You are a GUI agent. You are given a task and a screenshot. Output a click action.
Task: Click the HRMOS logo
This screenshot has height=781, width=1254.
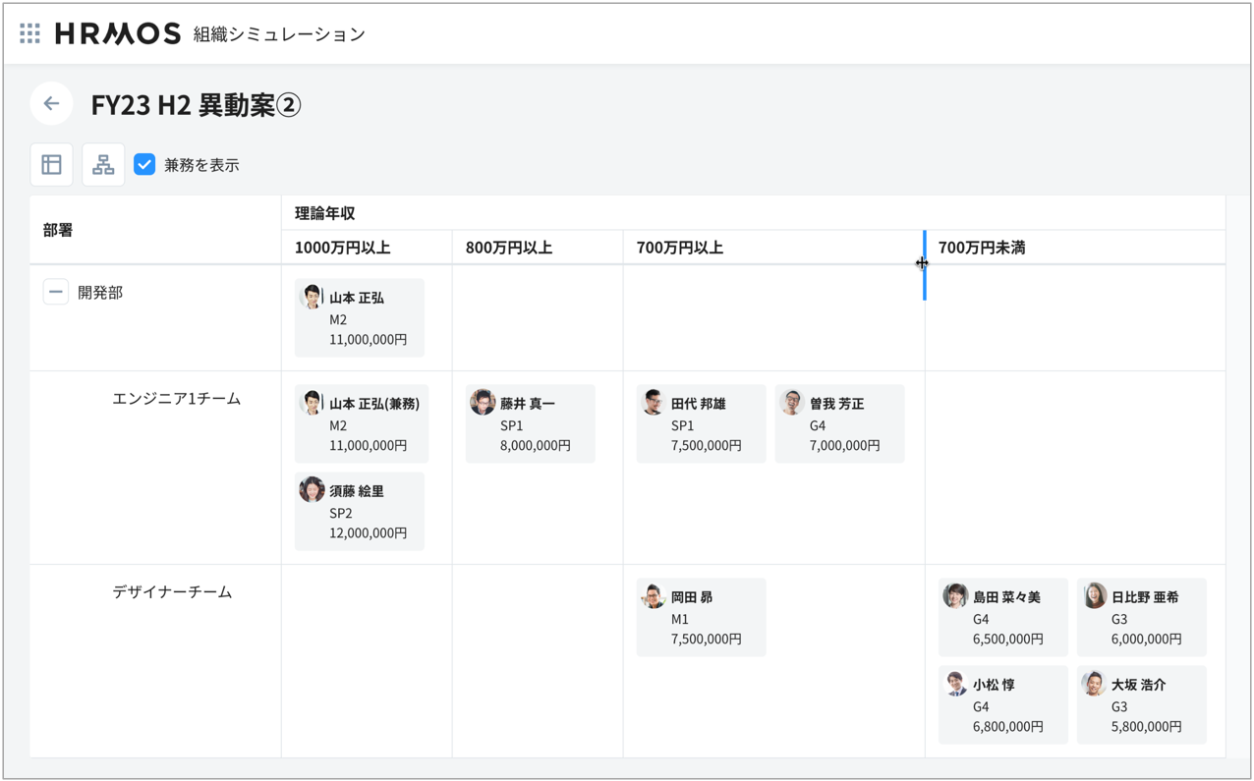[x=118, y=33]
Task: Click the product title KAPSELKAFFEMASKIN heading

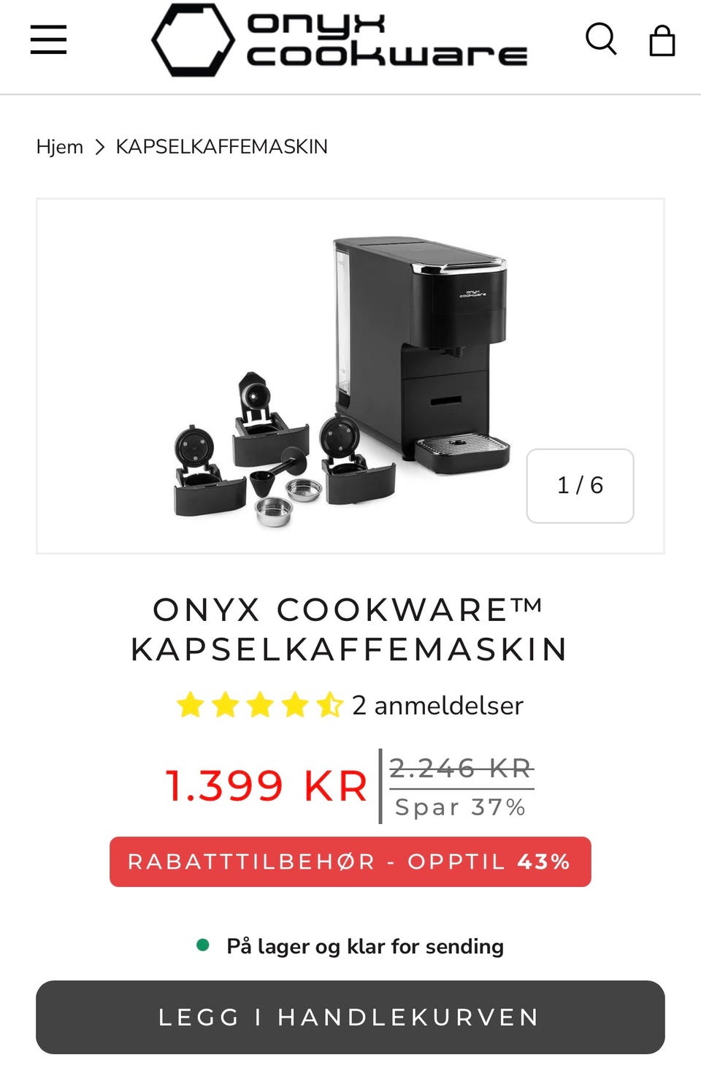Action: coord(349,629)
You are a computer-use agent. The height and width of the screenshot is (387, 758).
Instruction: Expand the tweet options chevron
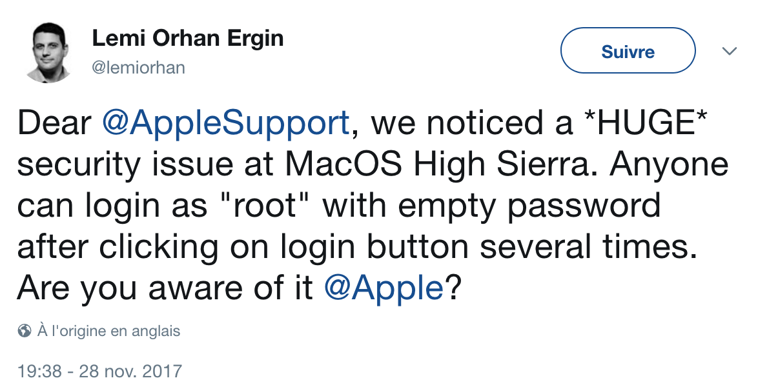tap(729, 51)
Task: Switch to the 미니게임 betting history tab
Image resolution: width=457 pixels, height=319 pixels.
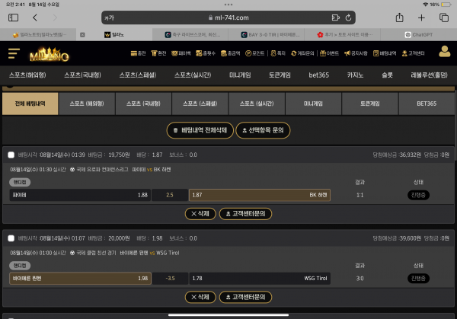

▸ WHAT IS ASKED: Render the listing above as a JSON list of strings with one string per line, skipping blank lines and leaving out the pictures.

▸ SOLUTION FOR THIS PROBLEM:
[
  "You are a GUI agent. You are given a task and a screenshot. Output a click action.",
  "Task: Click the HRMOS logo",
  "This screenshot has height=781, width=1254.",
  "[x=118, y=33]",
  "Task: Click the product title KAPSELKAFFEMASKIN heading",
  "Action: coord(349,629)",
  "You are a computer-use agent. The height and width of the screenshot is (387, 758).",
  "Instruction: Expand the tweet options chevron",
  "tap(729, 51)",
  "Task: Switch to the 미니게임 betting history tab",
  "Image resolution: width=457 pixels, height=319 pixels."
]